» Seçilen bölüm
☆ ☆ ☆ ☆ ☆
Doğa olaylarının görünmeyen etkisi
“Elektrik iletim hatları genellikle düşük frekansta çalıştığından, atmosferik olaylardan doğrudan etkilenmeleri nadirdir. Ancak sıcaklık farkları, ani rüzgârlar ve jeomanyetik fırtınalar gibi olaylar, iletim hatlarında mekanik titreşimlere veya salınımlara neden olabilir. Bu da koruma sistemlerinin devreye girmesine ve bazı hatların güvenlik amacıyla kapanmasına yol açabilir. Özellikle Nisan ayında İber Yarımadası’nda görülen 15–20 derecelik sıcaklık farkları, bu tür bir mekanik zorlanmaya zemin hazırlamış olabilir.”
ENTSO-E Ağı: Avantaj mı, risk mi?
“Avrupa elektrik sistemleri ENTSO- E ağı üzerinden birbirine sıkı şekilde bağlı. Avrupa şebekesinin ENTSO-E üzerinden yüksek düzeyde bağlantılı olması, önemli avantajlar ve riskler barındırıyor. Ülkeler, üretim veya talep dalgalanmalarında sınır ötesi hatlarla enerji ithal edip ihraç ederek kesintileri önleyebiliyor. Elektrik ticareti, gün öncesi ve gün içi piyasalarla maliyetleri düşürüyor. Yenilenebilir enerji kaynaklarının değişkenliği, geniş bir coğrafyada paylaşım sayesinde dengeleniyor. Ancak bu bağımlılık, bir ülkedeki arızanın diğerlerine yayılmasına, örneğin 2006’daki Avrupa “blackout’unda” olduğu gibi domino etkisine yol açabilir. Birbirine bağlı sistemler, siber saldırılara karşı daha savunmasız hale geliyor; tek bir zayıf nokta, tüm bölgeyi etkileyebilir. ENTSO-E, bu riskleri azaltmak için ‘ada modu’, yedek rezervler ve stres testleri gibi önlemler alıyor. Yine de bu olay, ‘tek noktadan çöküş’ riskini ve yeni yedekleme çözümlerine olan ihtiyacı gösteriyor. Yerel enerji üretimi ve depolama sistemlerinin artırılması, bu riskleri dengeleyebilir.”
☆ ☆ ☆ ☆ ☆
» Veri satırları
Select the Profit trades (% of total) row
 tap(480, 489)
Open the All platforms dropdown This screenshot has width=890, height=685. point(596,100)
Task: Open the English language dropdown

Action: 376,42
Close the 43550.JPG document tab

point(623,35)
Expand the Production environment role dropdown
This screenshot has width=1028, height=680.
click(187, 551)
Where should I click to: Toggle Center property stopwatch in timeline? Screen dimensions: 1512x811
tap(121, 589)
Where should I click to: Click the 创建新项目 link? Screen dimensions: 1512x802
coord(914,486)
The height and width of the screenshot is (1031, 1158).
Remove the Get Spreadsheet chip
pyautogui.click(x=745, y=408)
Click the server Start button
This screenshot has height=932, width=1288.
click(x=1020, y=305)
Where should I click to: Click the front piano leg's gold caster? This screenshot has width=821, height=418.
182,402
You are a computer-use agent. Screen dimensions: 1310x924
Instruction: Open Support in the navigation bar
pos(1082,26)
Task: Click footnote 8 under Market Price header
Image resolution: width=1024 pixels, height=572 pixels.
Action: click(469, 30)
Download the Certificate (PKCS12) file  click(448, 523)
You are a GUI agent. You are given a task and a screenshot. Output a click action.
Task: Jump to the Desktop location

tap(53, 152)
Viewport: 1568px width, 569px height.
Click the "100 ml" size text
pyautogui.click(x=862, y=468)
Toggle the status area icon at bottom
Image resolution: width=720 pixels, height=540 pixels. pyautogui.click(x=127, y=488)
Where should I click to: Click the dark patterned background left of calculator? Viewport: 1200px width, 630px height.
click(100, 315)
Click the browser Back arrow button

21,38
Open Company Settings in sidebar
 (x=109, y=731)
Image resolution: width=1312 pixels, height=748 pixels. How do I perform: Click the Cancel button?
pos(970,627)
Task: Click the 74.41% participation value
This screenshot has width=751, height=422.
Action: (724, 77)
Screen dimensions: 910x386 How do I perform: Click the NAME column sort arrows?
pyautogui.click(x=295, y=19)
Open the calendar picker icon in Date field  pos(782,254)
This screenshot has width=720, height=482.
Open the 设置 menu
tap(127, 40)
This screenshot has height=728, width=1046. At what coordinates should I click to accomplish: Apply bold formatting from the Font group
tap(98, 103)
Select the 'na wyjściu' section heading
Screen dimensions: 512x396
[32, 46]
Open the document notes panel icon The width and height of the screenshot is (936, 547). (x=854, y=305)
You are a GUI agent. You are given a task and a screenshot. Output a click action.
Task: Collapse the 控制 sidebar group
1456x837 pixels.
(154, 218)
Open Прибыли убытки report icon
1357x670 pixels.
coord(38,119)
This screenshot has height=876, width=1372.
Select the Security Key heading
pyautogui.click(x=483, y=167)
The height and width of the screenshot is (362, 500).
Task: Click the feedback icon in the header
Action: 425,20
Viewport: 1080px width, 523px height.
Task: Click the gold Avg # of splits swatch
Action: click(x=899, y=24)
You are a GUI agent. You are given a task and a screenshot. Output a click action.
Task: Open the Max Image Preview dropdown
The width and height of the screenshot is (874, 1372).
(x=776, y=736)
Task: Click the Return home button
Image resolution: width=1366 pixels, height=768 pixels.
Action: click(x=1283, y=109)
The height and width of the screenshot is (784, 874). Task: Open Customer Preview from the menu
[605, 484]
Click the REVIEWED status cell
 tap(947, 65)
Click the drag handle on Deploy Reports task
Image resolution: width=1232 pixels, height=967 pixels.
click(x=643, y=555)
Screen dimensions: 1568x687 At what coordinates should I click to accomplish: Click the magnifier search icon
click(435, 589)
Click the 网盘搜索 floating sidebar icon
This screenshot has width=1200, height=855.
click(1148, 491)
☆ ☆ ☆ ☆ ☆
» Yapılacaklar
1) Seçilen bölüme göre şu soruları yanıtla:
(a) Nisan ayında İber Yarımadası'nda kaç derecelik sıcaklık farkları görülmüş?
(b) Domino etkisine örnek olarak hangi yıldaki Avrupa kesintisi anılıyor?
(c) ENTSO-E riskleri azaltmak için hangi önlemleri alıyor?
2) Seçilen bölümde "Doğa olaylarının görünmeyen" ile başlayıp "mı, risk mi?" ile biten kısmı, "jeomanyetik fırtınalar" yerine "güneş fırtınaları" koyarak yeniden yaz.
Öğelerin seçilen bölümle hiçbir ilgisi yok.

» Çözümler
1)
(a) 15–20 derecelik.
(b) 2006.
(c) Ada modu, yedek rezervler ve stres testleri.

2)
Doğa olaylarının görünmeyen etkisi
“Elektrik iletim hatları genellikle düşük frekansta çalıştığından, atmosferik olaylardan doğrudan etkilenmeleri nadirdir. Ancak sıcaklık farkları, ani rüzgârlar ve güneş fırtınaları gibi olaylar, iletim hatlarında mekanik titreşimlere veya salınımlara neden olabilir. Bu da koruma sistemlerinin devreye girmesine ve bazı hatların güvenlik amacıyla kapanmasına yol açabilir. Özellikle Nisan ayında İber Yarımadası’nda görülen 15–20 derecelik sıcaklık farkları, bu tür bir mekanik zorlanmaya zemin hazırlamış olabilir.”
ENTSO-E Ağı: Avantaj mı, risk mi?